Source extract =>
Litigating slips, trips and falls: Don’t fall on your face

If you have a credible client, the elements of liability and have taken steps to preserve the evidence, this can be a rewarding case

Jeffrey Greenman
2014 March

Client screening

Client credibility should be your first concern before taking a slip-and-fall case. We can all play the devil’s advocate in our cases, but slip and falls — like low-impact auto cases — should be addressed with careful scrutiny. That scrutiny must start with your client and their story. Juries tend to look at slip-and-fall cases with disdain, as they do with low-impact auto-accident cases. The only difference is that juries, given the opportunity in slip-and-fall cases, will chalk up the injury to the client’s own doing.

Credibility: Upon your first meeting with a potential slip-and-fall client, take copious notes and lock down their story, much like you would in a deposition. Make sure you know exactly, what, when, where and why the accident occurred. Ask the hard questions the defense will ask: “Why didn’t you see the water?” “Where exactly was the liquid?” “What direction were you looking at the time of the fall?” “Why weren’t you looking down and ahead of you at the time of the fall?” “What kind of shoes were you wearing?”

Also, take some time to get to know your client. Is the client likable? Good at communicating? Does the client’s story make sense? Use your knowledge of human factors and what an average person would have done in the same situation to size up comparative liability.

Defendant: This is an important point. Don’t just look to see if there is a corporate defendant and large policy limits. You need to research the company, and specifically the location to address the value of the case. Is this a “mom and pop” hardware store, or is it The Home Depot? Large stores will typically have policies and procedures for cleaning “sweep sheets.” In a jury’s mind, larger stores are more culpable for failures in keeping safe premises. (See research study by Christopher Denove, “Quantifying the Subconscious Bias against Corporate Defendants,” Advocate August 2013.)  If you are going after a small store with one location, a jury may be more inclined to give them a pass because of their limited resources.

This is the time to start thinking about other possible defendants. For example, was there a subcontracted company that was hired to maintain the premises, clean the floors, do landscaping, install flooring or tile grit? If a company represents that its flooring carries a certain co-efficiency of friction and testing shows an unacceptable level, then you may have a products case to add into the fray of litigation.

Code violations: Review case law, safety codes and discuss possible violations with an expert. Building a negligence per se claim will greatly help you. Measure the size of cracks in the sidewalk or roadways. Request maintenance records from the city or local governments showing the last time the area was checked. Keep in mind that any government employee can give notice of the dangerous condition to the government entity; i.e., police officers, city workers, landscaping crews hired by the city, etc.

Preserving evidence

Clothing: When you first receive a phone call about a potential slip-and-fall case, you should immediately request that your client preserve all the clothing (including shoes!) he or she was wearing at the time of the fall.

Tell them NOT to wash the clothing as there may be remnants of the slippery substance on them…i.e., mustard, mayonnaise, mud etc… Tell them to bring the clothing to you upon your first meeting. Preserve this evidence so that it is not lost or tampered with.

Shoes are very important to any slip-and-fall litigation. Be wary of a client wearing high heels or other unsafe footwear at the time of the fall.

Data excerpt =>
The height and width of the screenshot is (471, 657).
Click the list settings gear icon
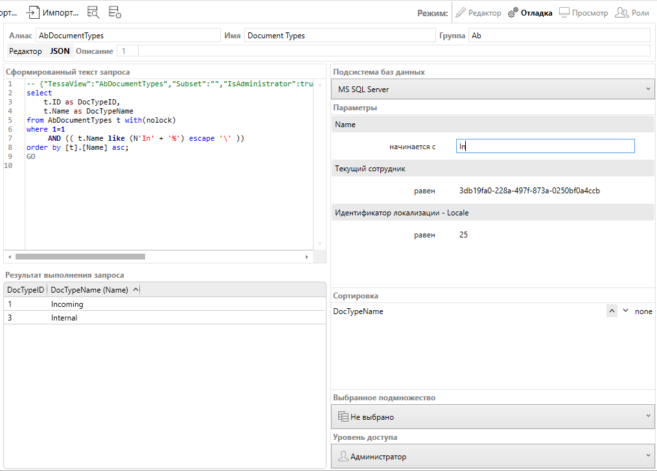(115, 12)
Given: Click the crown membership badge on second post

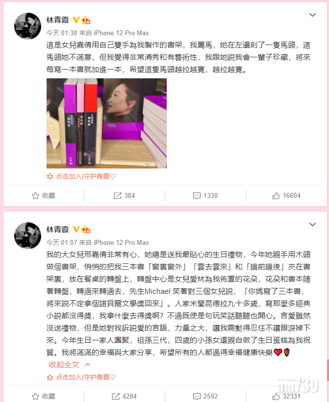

Your tasks =>
• a. Reproduce the passage of the slip-and-fall litigation article that starts with "Client screening" and runs through "client’s own doing.".
• b. According to the slip-and-fall litigation article, why should a client be told not to wash the clothing worn at the time of the fall? Answer in one to three sentences.
• c. Continue the slip-and-fall litigation article from its last sentence onward.

The responses =>
• a.
Client screening

Client credibility should be your first concern before taking a slip-and-fall case. We can all play the devil’s advocate in our cases, but slip and falls — like low-impact auto cases — should be addressed with careful scrutiny. That scrutiny must start with your client and their story. Juries tend to look at slip-and-fall cases with disdain, as they do with low-impact auto-accident cases. The only difference is that juries, given the opportunity in slip-and-fall cases, will chalk up the injury to the client’s own doing.

• b. The clothing may still carry remnants of the slippery substance, such as mustard, mayonnaise or mud. Leaving it unwashed keeps that evidence from being lost or tampered with.

• c.
Location: If available, grab your expert and head to the scene immediately. If you do not have an expert, visit the scene yourself. Bring a camera to take photos and videos of the scene. The closer in time to the accident you do this, the better. You want to get into the facility, if possible, before remedial measures are taken. This will help your client’s credibility when describing the scene at the time of the fall if the store changes things later

Take measurement of any cracks in pavement. Bring a ruler to place inside or next to the crack for a frame of reference in your photographs.

Keep in mind that the more evidence you personally preserve, the more likely you will interject yourself into the litigation as a witness. So, whenever possible, bring along an expert or a private investigator, or have them go to the scene for you.

Request evidence preservation: Immediately after meeting with your new client, you should send out a preservation of evidence letter to potential defendants. The letter should basically direct them to retain any and all evidence and communications related to the incident, including video, photos, samples of flooring, the actual product that spilled and whatever else may be helpful to your case.

If you are dealing with a public entity, you should send a Freedom of Information Act request to the appropriate authority and ask for records about your client’s fall and other falls in the same location. Also, a public-records search may produce construction permits that can be helpful to you and your expert. Search prior lawsuits regarding that company and location and inquire/ search on the CAALA list-serve for attorneys who have dealt with lawsuits against the same company. Always do a Google and Facebook search about the company as they may contain claims of safety or the incident which you can use against them.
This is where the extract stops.